Exercise input:
=== Begin Enclosure ===
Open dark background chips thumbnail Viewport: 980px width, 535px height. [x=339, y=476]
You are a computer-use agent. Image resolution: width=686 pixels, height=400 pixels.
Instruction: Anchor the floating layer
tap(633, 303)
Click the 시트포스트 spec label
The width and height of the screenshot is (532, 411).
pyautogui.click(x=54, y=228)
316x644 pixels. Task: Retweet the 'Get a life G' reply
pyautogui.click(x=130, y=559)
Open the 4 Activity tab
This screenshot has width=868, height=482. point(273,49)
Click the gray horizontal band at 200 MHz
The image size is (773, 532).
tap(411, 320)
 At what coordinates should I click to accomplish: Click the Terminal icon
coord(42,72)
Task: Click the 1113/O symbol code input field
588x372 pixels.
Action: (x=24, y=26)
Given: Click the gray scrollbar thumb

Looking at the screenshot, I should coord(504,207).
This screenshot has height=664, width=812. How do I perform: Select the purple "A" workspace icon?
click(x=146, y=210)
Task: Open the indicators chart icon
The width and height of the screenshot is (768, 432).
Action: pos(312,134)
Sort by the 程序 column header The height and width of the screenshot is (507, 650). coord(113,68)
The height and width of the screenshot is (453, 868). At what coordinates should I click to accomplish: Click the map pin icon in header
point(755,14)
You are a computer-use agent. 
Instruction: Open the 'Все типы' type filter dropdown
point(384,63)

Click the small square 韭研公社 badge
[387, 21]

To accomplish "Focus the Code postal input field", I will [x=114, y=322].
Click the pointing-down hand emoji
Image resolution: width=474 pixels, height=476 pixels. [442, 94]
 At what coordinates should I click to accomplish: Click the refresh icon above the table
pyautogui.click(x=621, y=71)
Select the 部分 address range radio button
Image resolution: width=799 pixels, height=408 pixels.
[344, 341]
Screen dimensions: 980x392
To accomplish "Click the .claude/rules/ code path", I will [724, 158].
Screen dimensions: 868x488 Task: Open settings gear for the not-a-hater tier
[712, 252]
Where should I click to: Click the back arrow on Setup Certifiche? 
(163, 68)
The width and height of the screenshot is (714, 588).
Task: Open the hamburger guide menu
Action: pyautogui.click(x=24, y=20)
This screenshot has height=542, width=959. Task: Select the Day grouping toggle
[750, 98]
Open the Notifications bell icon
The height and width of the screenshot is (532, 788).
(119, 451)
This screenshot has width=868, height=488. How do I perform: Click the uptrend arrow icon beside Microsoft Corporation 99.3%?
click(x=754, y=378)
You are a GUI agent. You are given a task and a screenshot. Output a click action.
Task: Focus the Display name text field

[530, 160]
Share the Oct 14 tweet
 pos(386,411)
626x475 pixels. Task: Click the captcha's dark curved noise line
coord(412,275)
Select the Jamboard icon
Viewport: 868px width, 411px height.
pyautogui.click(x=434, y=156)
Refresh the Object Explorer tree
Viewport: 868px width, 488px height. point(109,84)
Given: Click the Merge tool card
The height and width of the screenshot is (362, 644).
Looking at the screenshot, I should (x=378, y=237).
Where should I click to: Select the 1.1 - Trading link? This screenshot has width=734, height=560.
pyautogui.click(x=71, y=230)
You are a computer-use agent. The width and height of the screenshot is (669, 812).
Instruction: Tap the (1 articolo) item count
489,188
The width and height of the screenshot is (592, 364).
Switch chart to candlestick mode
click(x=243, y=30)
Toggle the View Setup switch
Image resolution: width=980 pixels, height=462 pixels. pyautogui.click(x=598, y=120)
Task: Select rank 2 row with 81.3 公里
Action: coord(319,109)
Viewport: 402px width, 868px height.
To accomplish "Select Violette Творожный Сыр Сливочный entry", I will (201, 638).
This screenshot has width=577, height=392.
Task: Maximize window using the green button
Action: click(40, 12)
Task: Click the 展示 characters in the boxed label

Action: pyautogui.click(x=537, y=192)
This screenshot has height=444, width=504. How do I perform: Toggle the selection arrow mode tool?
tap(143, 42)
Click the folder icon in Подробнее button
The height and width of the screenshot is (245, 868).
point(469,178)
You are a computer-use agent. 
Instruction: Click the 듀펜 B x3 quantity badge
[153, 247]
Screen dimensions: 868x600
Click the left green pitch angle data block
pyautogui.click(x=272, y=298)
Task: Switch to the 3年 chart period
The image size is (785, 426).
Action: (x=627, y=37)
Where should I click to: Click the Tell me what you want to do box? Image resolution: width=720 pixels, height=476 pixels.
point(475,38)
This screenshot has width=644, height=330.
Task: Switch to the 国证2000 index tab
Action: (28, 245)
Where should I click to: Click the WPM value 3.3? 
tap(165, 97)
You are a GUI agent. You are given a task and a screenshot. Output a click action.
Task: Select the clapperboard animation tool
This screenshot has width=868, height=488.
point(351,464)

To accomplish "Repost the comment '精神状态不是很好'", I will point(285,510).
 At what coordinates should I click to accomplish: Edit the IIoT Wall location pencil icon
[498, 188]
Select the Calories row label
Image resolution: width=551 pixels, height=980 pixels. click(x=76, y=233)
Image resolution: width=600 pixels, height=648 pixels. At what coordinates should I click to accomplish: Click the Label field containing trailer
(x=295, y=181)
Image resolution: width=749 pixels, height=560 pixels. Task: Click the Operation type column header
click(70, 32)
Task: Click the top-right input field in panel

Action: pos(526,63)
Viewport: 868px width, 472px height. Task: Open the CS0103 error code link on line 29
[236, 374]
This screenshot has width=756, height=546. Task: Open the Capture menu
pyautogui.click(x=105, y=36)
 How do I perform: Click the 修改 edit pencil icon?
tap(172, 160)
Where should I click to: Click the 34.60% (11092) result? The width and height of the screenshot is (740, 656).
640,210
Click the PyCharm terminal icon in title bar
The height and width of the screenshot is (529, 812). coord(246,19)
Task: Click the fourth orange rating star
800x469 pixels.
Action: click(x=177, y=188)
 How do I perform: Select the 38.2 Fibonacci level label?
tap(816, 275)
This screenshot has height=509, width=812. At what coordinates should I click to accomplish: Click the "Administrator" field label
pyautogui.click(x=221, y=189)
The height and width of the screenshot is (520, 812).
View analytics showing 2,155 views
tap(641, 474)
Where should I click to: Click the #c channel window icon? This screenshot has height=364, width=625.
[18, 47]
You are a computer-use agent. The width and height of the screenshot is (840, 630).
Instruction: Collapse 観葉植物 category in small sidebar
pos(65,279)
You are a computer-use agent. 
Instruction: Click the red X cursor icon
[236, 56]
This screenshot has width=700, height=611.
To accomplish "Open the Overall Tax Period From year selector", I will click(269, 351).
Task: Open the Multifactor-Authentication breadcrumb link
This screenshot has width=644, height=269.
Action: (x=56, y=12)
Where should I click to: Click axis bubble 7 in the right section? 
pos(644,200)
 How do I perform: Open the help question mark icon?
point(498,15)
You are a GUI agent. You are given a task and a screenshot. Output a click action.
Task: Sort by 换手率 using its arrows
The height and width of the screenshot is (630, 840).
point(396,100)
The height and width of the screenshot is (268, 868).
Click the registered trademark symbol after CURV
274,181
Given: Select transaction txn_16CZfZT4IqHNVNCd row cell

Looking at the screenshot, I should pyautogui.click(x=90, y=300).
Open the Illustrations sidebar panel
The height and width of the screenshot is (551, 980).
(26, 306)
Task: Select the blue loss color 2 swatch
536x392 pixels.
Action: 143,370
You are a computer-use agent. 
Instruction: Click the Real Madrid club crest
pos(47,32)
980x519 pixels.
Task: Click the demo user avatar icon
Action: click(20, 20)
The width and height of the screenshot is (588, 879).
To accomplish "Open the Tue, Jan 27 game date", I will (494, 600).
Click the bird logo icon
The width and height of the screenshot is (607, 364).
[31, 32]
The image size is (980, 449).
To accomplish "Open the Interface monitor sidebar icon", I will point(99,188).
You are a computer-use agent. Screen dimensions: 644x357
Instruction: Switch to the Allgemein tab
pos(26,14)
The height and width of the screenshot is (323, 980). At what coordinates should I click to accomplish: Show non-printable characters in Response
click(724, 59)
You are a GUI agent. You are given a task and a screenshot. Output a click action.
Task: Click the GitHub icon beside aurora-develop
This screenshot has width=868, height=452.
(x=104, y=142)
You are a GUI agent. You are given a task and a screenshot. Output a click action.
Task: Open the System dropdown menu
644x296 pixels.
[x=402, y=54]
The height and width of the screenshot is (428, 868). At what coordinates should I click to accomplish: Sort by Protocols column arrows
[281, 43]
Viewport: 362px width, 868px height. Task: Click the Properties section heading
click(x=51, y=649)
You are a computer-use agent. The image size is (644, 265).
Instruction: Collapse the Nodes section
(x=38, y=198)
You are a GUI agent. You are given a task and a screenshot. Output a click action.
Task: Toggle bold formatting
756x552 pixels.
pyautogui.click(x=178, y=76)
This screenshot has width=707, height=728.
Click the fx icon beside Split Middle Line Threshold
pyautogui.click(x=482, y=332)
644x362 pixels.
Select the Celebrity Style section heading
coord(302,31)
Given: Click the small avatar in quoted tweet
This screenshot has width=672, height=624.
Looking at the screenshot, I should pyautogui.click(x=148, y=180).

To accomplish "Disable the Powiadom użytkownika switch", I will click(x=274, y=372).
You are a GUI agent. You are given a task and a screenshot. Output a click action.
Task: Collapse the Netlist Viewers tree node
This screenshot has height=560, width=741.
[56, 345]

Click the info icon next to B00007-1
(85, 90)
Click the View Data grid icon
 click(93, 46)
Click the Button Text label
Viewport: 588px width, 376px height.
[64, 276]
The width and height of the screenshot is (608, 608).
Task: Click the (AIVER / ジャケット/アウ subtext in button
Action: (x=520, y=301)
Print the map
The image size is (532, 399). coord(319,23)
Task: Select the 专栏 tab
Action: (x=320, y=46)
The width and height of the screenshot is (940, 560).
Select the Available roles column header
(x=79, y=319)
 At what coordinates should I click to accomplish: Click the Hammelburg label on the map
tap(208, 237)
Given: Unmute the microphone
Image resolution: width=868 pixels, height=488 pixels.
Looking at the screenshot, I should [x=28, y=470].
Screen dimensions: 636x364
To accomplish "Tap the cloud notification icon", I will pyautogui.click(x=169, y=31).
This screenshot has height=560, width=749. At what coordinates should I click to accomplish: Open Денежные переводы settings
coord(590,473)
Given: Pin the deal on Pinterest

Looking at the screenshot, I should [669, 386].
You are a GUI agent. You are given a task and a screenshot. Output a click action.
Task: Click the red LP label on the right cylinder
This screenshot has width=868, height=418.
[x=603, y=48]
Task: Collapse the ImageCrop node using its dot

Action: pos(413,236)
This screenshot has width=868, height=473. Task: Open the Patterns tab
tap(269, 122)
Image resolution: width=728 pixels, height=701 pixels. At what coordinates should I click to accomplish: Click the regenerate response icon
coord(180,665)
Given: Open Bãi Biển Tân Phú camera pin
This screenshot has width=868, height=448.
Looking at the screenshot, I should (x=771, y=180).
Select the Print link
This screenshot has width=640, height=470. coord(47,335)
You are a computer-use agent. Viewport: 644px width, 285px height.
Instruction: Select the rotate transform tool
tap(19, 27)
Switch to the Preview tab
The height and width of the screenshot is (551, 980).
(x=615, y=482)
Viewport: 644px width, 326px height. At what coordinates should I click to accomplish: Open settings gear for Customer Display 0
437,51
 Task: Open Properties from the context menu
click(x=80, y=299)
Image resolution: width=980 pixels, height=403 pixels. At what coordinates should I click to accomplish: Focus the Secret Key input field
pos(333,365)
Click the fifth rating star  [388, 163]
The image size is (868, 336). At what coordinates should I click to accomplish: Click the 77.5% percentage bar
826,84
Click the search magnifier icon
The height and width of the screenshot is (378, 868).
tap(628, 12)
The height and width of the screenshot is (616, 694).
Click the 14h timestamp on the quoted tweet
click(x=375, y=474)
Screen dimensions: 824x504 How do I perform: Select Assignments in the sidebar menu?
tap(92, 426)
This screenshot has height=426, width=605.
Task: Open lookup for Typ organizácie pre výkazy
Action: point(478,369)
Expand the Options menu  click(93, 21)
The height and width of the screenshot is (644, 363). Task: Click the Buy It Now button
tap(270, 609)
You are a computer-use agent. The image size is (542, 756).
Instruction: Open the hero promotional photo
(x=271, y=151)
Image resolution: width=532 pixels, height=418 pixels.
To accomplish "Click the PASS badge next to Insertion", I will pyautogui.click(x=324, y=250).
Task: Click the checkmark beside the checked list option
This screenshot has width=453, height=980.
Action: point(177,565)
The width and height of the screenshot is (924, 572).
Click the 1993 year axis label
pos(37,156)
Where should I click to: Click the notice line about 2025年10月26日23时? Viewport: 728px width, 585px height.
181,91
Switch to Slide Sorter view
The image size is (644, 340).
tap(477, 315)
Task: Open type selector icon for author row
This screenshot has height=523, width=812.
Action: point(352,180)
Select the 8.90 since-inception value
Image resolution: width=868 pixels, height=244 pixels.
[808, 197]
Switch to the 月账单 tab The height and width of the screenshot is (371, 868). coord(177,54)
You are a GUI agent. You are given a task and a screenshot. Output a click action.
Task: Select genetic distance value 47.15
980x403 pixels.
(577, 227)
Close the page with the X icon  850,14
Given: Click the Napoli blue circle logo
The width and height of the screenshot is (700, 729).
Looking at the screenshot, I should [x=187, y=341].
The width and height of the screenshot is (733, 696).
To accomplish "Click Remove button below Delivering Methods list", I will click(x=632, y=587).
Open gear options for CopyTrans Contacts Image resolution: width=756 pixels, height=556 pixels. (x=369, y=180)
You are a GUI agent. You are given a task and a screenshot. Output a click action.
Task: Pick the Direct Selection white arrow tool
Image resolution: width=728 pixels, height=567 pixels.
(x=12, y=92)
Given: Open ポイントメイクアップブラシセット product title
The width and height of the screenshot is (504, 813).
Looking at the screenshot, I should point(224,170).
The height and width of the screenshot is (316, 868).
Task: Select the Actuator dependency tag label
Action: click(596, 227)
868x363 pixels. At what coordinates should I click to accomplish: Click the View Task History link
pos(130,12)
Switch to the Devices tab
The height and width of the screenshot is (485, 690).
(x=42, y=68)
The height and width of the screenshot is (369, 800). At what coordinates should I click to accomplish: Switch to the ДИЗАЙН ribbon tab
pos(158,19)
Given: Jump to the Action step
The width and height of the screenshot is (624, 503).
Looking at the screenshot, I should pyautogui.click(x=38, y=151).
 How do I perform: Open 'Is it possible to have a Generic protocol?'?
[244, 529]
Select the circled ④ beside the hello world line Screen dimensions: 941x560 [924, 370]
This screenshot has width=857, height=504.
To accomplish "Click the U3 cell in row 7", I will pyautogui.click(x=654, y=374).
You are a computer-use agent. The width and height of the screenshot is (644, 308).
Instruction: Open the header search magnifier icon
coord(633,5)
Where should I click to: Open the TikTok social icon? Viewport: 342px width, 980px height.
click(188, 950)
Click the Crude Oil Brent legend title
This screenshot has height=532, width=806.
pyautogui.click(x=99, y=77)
=== End Enclosure ===
What is needed: Extract every line from the records above that contains the word "blue".

Worked solution:
Task: Select the blue loss color 2 swatch
Given: Click the Napoli blue circle logo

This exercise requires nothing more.